A representative of the Indonesian Mental Health Association spoke of the “huge discrimination” faced by people with mental health conditions.
She said that people with other impairments were treated according to the social and human rights model of disability, whereas people with mental health conditions were “still within the medical model of disability”.
She said: “In my country… they have to take medication first before they can take involvement in other parts of life, which is totally unfair.
“Help us to leave the hellhole of being stuck in the medical model to join you together in the social model of disability.”
Pratima Gurung, from the Indigenous Persons with Disabilities Global Network, spoke of the particular barriers faced by the world’s 54 million indigenous disabled people, who face “multiple social deprivations” and “shouldn’t be left behind”.
She said that many support programmes aimed at disabled people are inaccessible to indigenous communities, and called for more to be done to listen to disabled people “on the ground” and to “discuss their life experiences”.
Silvia Perel-Levin, from the International Longevity Centre Global Alliance, told the forum that older people were “sadly seen as less deserving of support to maintain their autonomy and live independently in the community”, and faced abuse, including social isolation, physical restraints and disrespectful treatment.
She called on countries to recognise this discrimination and “ensure an equal application of disability rights across the life course”, and said there was a need for a UN convention on the rights of older people.
Dr Penny Hartin, chief executive of the World Blind Union, congratulated the 27 countries that have so far ratified the Marrakesh Treaty, which came into force on 30 September.

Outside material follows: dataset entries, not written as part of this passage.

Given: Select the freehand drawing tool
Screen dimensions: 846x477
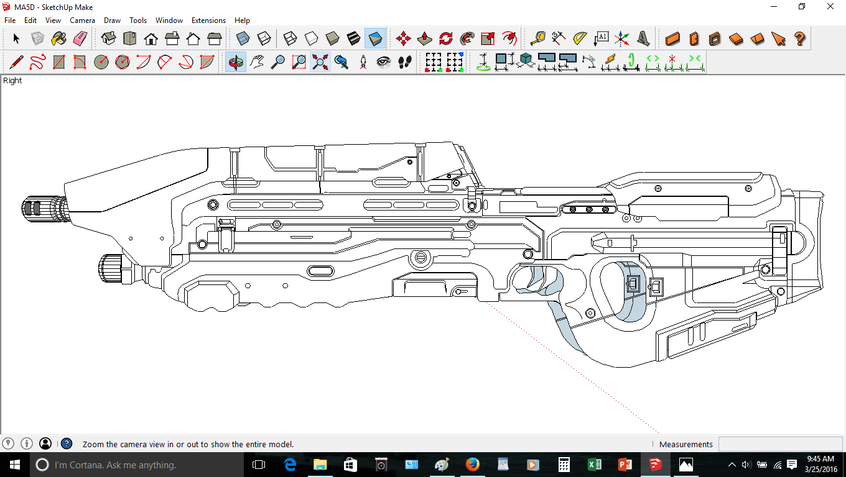Looking at the screenshot, I should (x=37, y=62).
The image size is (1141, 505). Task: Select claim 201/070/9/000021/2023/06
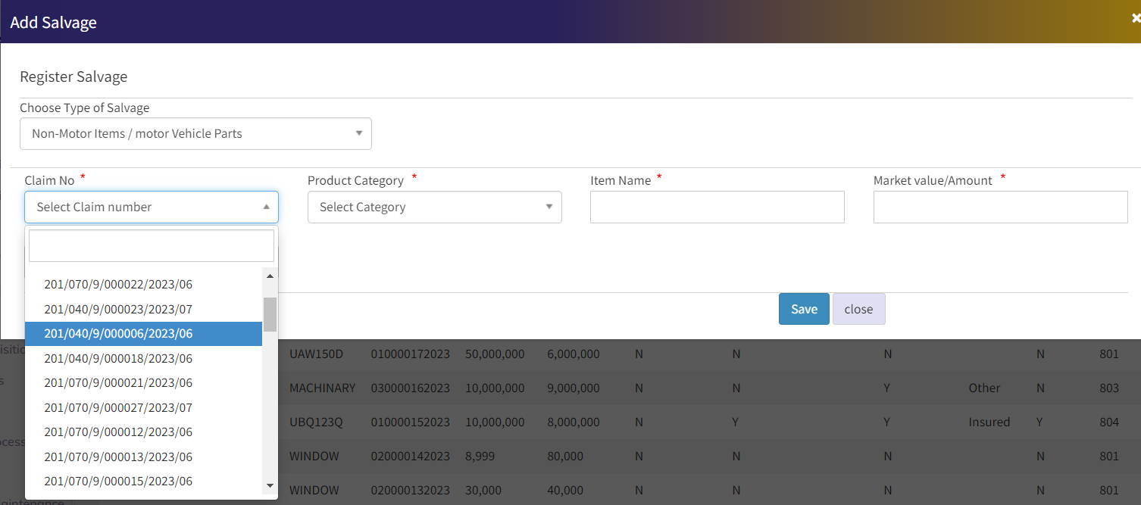118,382
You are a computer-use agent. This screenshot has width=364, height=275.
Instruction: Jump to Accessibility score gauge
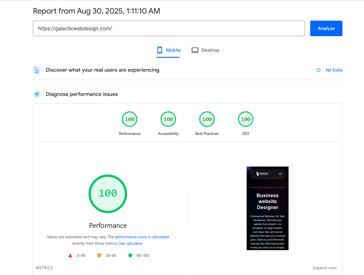[168, 119]
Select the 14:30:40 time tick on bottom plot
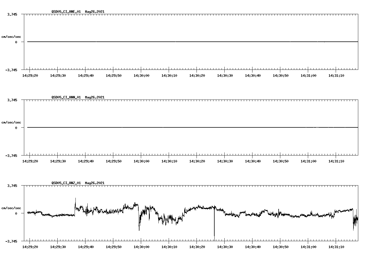Image resolution: width=378 pixels, height=257 pixels. [254, 246]
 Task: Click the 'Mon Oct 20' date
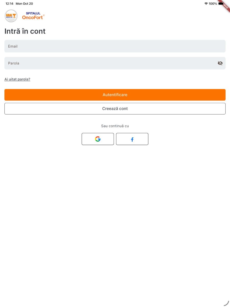(x=24, y=4)
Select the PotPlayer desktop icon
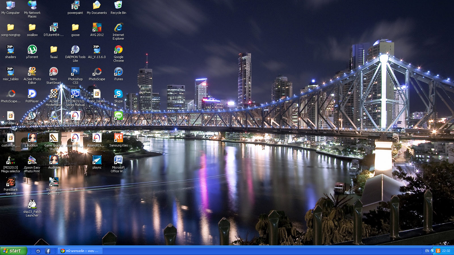 point(32,94)
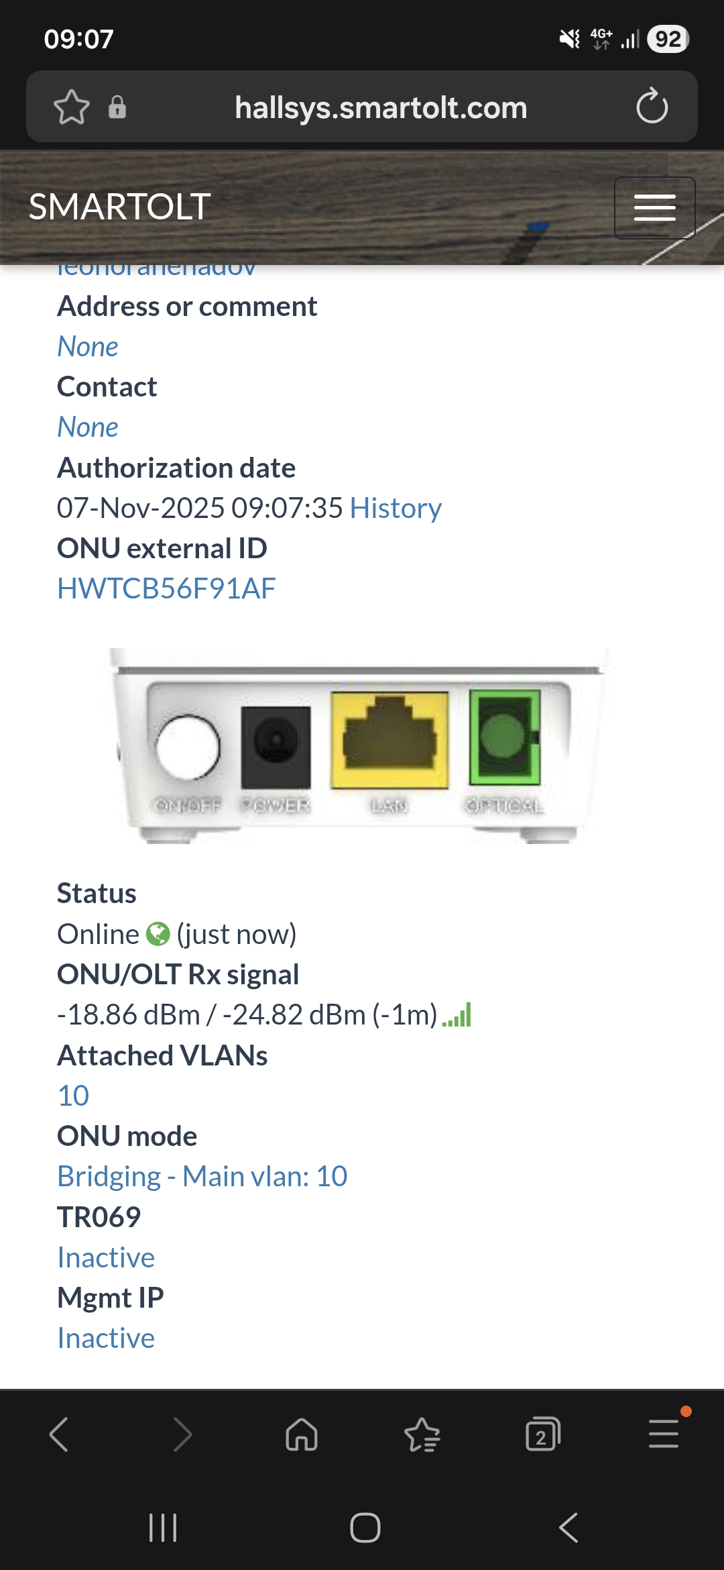Go to browser home page

point(302,1434)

Countries that ratify the treaty agree to introduce an exception to domestic copyright law for visually-impaired and other print-disabled people, which means that they and their organisations can make books in accessible formats without needing the permission of the author or publisher.
The treaty also allows accessible versions of books to be imported and exported, again without the permission of the copyright-holder.
Hartin said: “The ability to have access to books in accessible formats is a basic human right that the Marrakesh Treaty addresses.
“The ability to share accessible books across borders enhances that access, particularly for those in developing countries.”
She said that if all countries ratified and implemented the treaty it would mean a “huge step towards full equality”.
The forum session – which was examining accessibility and non-discrimination – was moderated by Professor Anna Lawson, director of the Centre for Disability Studies at the University of Leeds.
She said at the end of the session that it had been “disturbing to be reminded of how people are left behind, even though we have had 10 very successful years” of the UN convention.
She said: “There is still a lot of work left to be done… we are not going to succeed in the next 10 years unless we start to address some of these complex interactions as they operate to exclude and leave behind.
“We need those conversations and collaborations.
“Access to justice, healthcare, right to life, employment, education, it spans everything… to make sure people are not left behind in the startling ways we have heard today.”